Thomasine can sit on public benches without a towel, hold hands and give hugs now that her OCD symptoms have improved by having a deep brain simulator surgically implanted in her brain.
The doctor-patient bond between Thomasine and Dr. Petersen is strong. "I'm so grateful" said Thomasine.
July 20, 2015 | Thomasine Williams of Sherwood was constantly washing her hands and arranging and rearranging items. She was unable to go anywhere in public without taking a towel to sit on. She balked at opening doors and using silverware at restaurants.
Psychiatric Research Institute's Erick Messias, M.D. and Thomasine Williams share a fun moment in the PRI. Dr. Messias diagnosed Thomasine with OCD in 2010.
A mother of two, she first noticed her obsession with cleanliness when her children were young. Her home was cleaned extensively on a daily basis; even the family dog was subjected to a bath three times a week. A nursing student, she eventually lost a job as a waitress because of her inability to work in a setting surrounded by people.
These symptoms are common with people who have obsessive-compulsive disorder (OCD), a diagnosis shared by some 2.2 million Americans, according to the American Psychiatric Association.

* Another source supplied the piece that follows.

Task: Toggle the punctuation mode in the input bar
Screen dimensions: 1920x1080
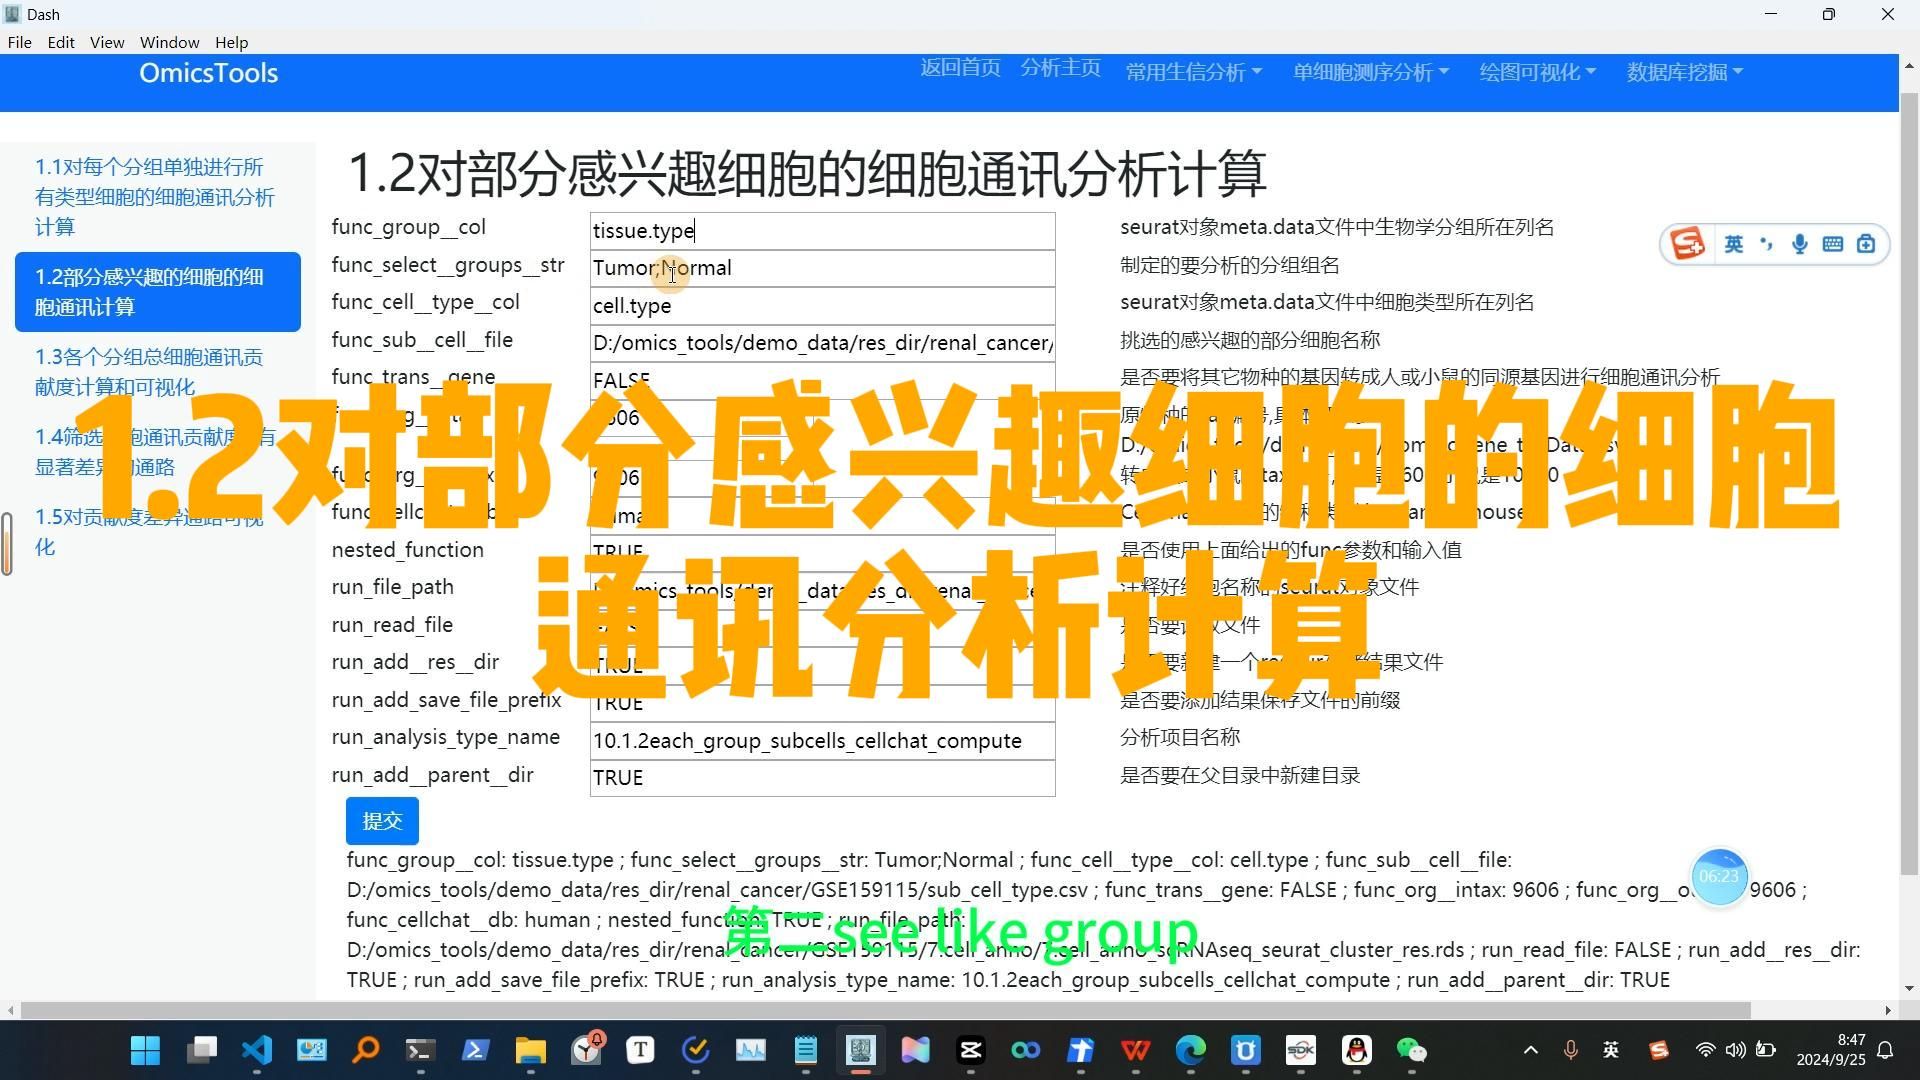Action: point(1767,243)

After years of enduring the fears and complications that accompanied her disorder, Williams sought help in 2010 at UAMS’ Psychiatric Research Institute.
Erick Messias, M.D., of the institute’s Walker Family Clinic, said the fact that Williams was sitting on her towel in the clinic’s lobby the first time he met her, and that she was unable to even shake his hand, indicated that her disorder was serious.
Messias initially prescribed medications and cognitive therapy, which helps patients try to change their thoughts, feelings and behaviors, in an effort to keep her compulsions from overwhelming her. After a year with little success, Messias believed Williams was most likely not going to get any better; that she suffered from a rare form of OCD that was resistant to treatment.
He determined she was a likely candidate for a surgical procedure involving deep brain stimulation (DBS), which is widely used for Parkinson’s disease but only had been used in a limited number of cases throughout the country for patients whose OCD didn’t respond to medication.
“Deep brain stimulation involves specific areas of the brain being electrically stimulated through electrodes that are surgically implanted,” said Messias.
The meeting between Thomasine and Erika Petersen, M.D. was an emotional one. Dr. Petersen performed the deep brain stimulation surgery. They have both worked hard at improving Williams' OCD symptoms.
He had studied extensively about the procedure but had only seen one other case at UAMS that used it to treat a patient with OCD. He consulted with Erika Petersen, M.D., an assistant professor in the UAMS College of Medicine’s Department of Neurosurgery, about the possibility of treating Williams with deep brain stimulation by implanting electrodes in her brain in hope of relieving her symptoms.
“We know that in some of the circuits in the brain, there’s a connection of four or five different stations along the route,” Petersen said, “Deep brain stimulation targets one of those stations along the route and creates an electrical force field that prevents signals from crossing. By changing the way the signals are going around that circuit, it sort of reregulates.”
Petersen and Messias talked about the procedure with Williams, who underwent a series of neuropsychological tests to determine whether she was a good candidate for the surgery. She met with faculty members from the Department of Psychiatry and the Department of Neurology about possible outcomes of the surgery, and talked with family and friends before realizing that her only hope of getting better was undergoing the procedure.
Thomasine is happy that she has made great strides in overcoming OCD.
The surgery, which took place in June 2014, included placing a battery pack under the skin to keep the electrical current coursing to her brain. UAMS is one of only 20 or so hospitals around the country that have performed the procedure, which will require replacing the battery pack when it wears out in two years.
A year after her surgery, Williams has shown dramatic improvement in her OCD symptoms, from being unable to even touch others to openly embracing her caregivers. “She went from not touching my hand to giving me a hug,” Messias said.
She still has difficulty in using public restrooms, and her family members still remove their shoes on entering her home for fear of bringing in dirt or germs, but Williams feels she has made great strides in overcoming her disorder.
She attended her grandson’s first birthday party without bringing along hand sanitizer, a first for her, and has even begun administering wound care to an elderly patient with skin cancer. She hopes to complete her education requirements in the coming year to obtain her nursing degree, possibly at UAMS.
As for the towel she sat on everywhere she went? She has put it away, hopefully for good.